--- Start ---

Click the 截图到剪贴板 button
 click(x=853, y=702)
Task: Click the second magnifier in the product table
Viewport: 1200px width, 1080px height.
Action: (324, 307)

--- End ---

#### Description of the task:
Please turn the lines above into a numbered list, leaving out any blank lines.

#### Exercise answer:
1. Click the 截图到剪贴板 button
2.  click(x=853, y=702)
3. Task: Click the second magnifier in the product table
4. Viewport: 1200px width, 1080px height.
5. Action: (324, 307)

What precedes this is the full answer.